::: Records

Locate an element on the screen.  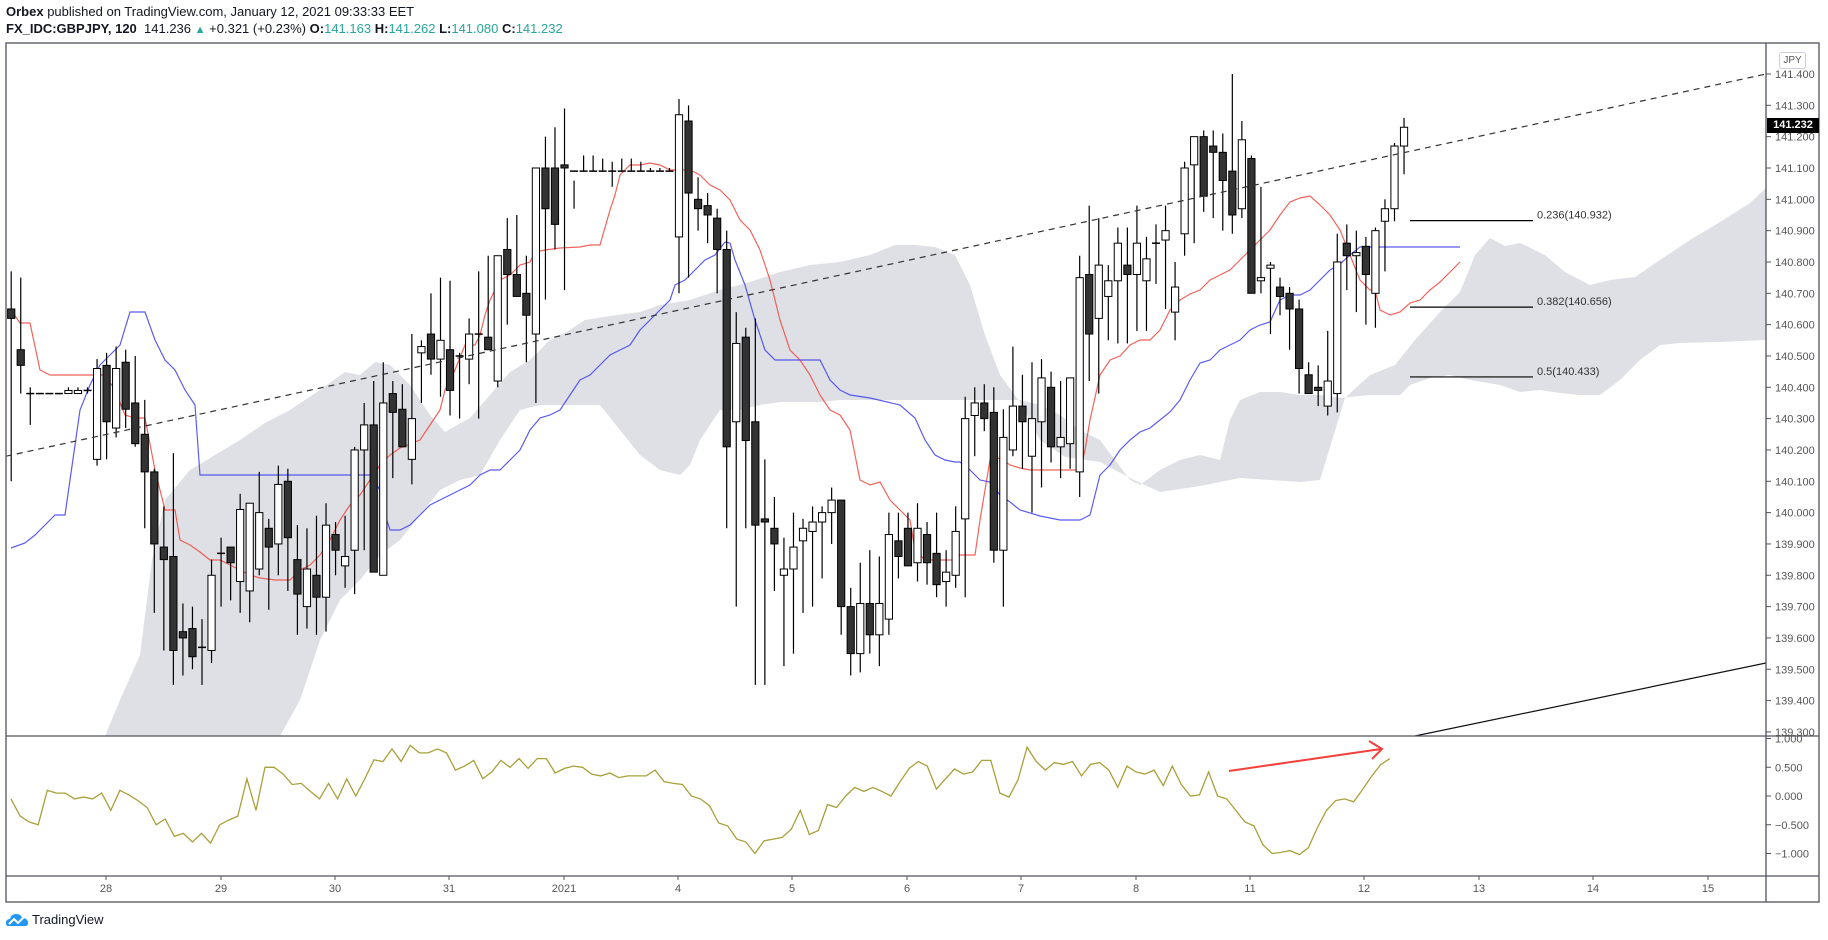
publisher-name: Orbex is located at coordinates (25, 12).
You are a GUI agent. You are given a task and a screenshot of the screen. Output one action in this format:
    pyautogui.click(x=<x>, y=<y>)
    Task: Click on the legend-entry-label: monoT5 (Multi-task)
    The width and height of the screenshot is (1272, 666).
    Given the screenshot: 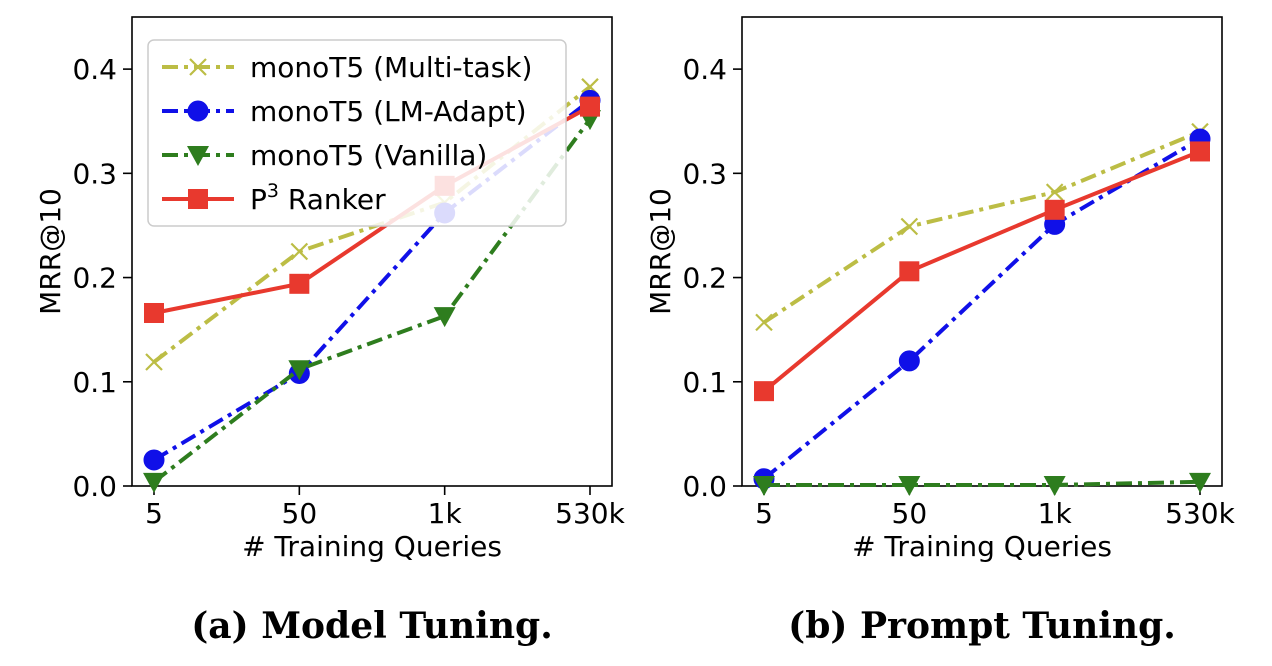 What is the action you would take?
    pyautogui.click(x=391, y=68)
    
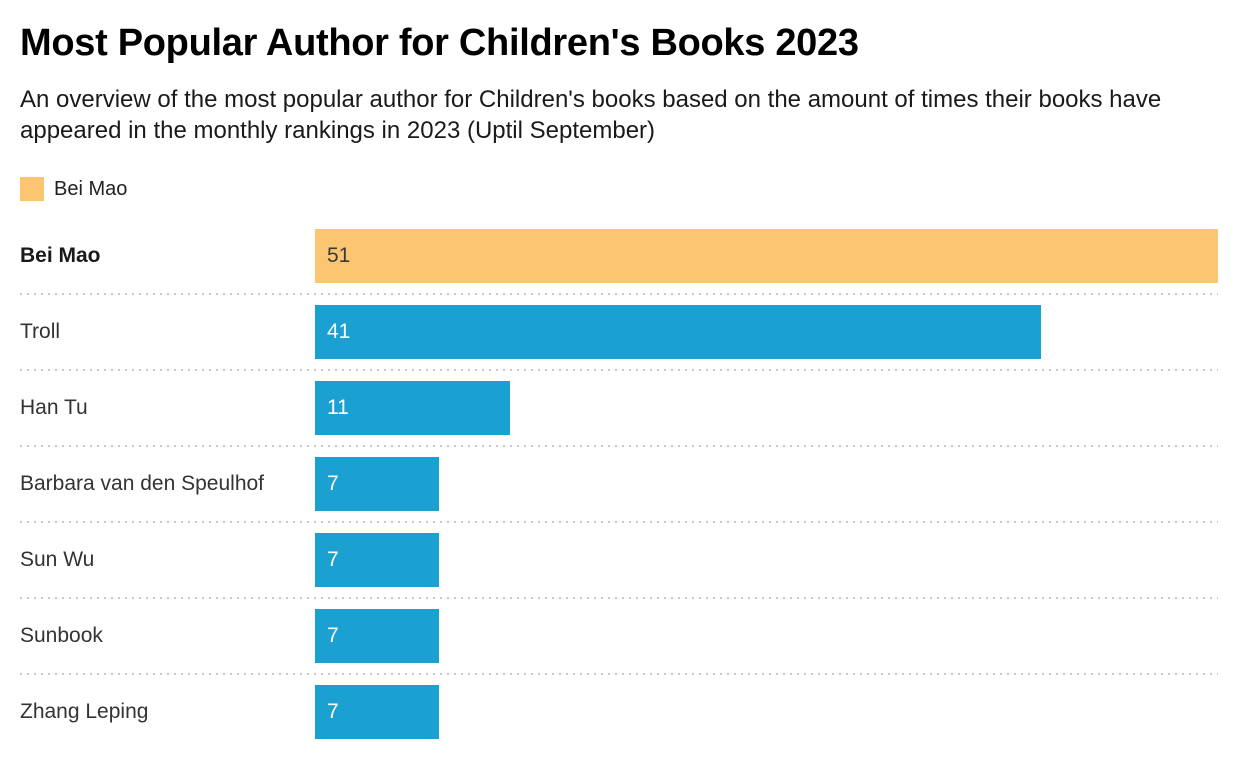  I want to click on bar-row: Zhang Leping 7, so click(619, 712).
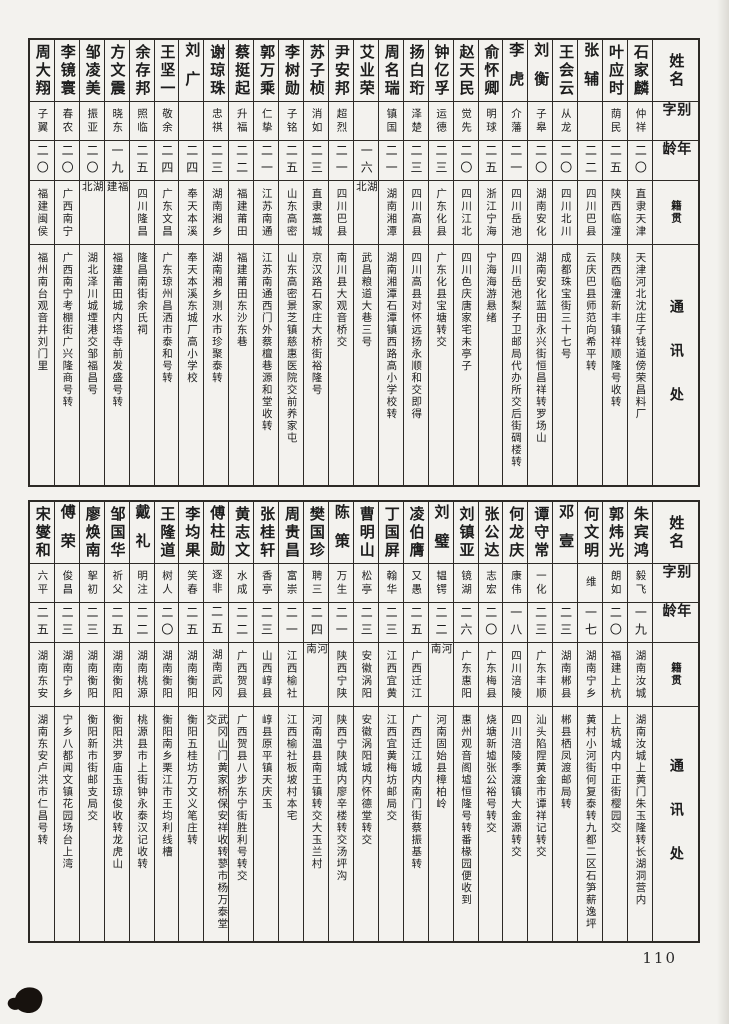  I want to click on person-column: 苏子桢 消如 二三 直隶藁城 京汉路石家庄大桥街裕隆号, so click(316, 262).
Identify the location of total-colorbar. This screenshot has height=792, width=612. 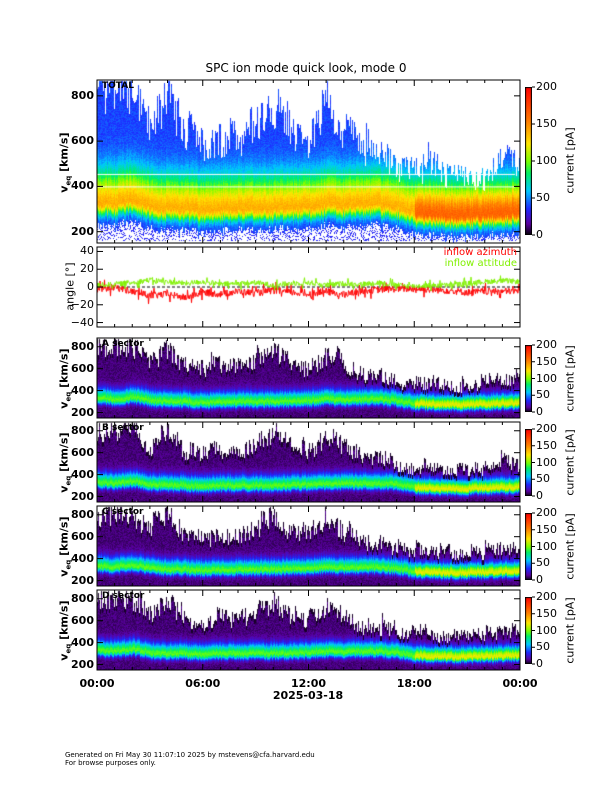
(528, 161).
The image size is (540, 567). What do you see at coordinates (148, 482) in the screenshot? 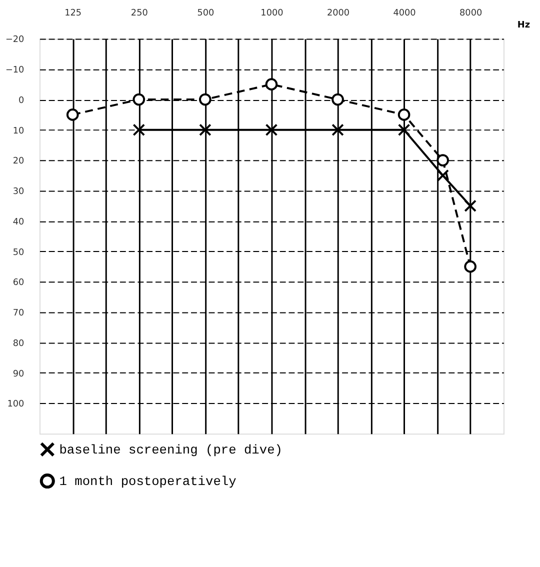
I see `legend-label: 1 month postoperatively` at bounding box center [148, 482].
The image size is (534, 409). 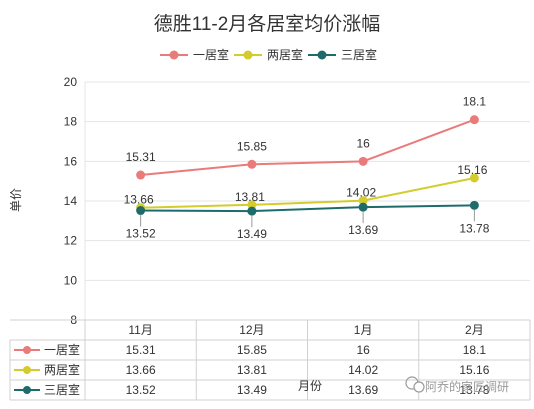 I want to click on data-label: 13.49, so click(x=252, y=234).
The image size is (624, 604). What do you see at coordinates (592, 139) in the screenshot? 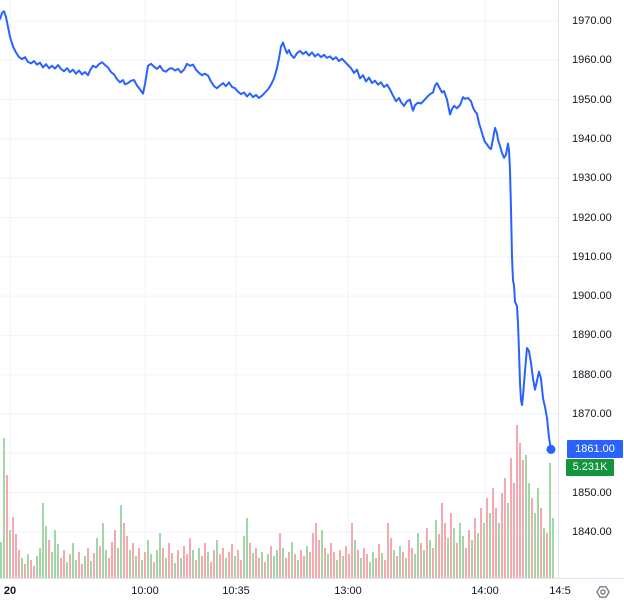
I see `price-tick-label: 1940.00` at bounding box center [592, 139].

::::::

Transcribe the lines starting with the line that contains "The image size is (624, 604)." and running through the end of the lines, with both ends included. Leave the pictures out of your answer.

**Solution for this task**
The image size is (624, 604). What do you see at coordinates (592, 139) in the screenshot? 
I see `price-tick-label: 1940.00` at bounding box center [592, 139].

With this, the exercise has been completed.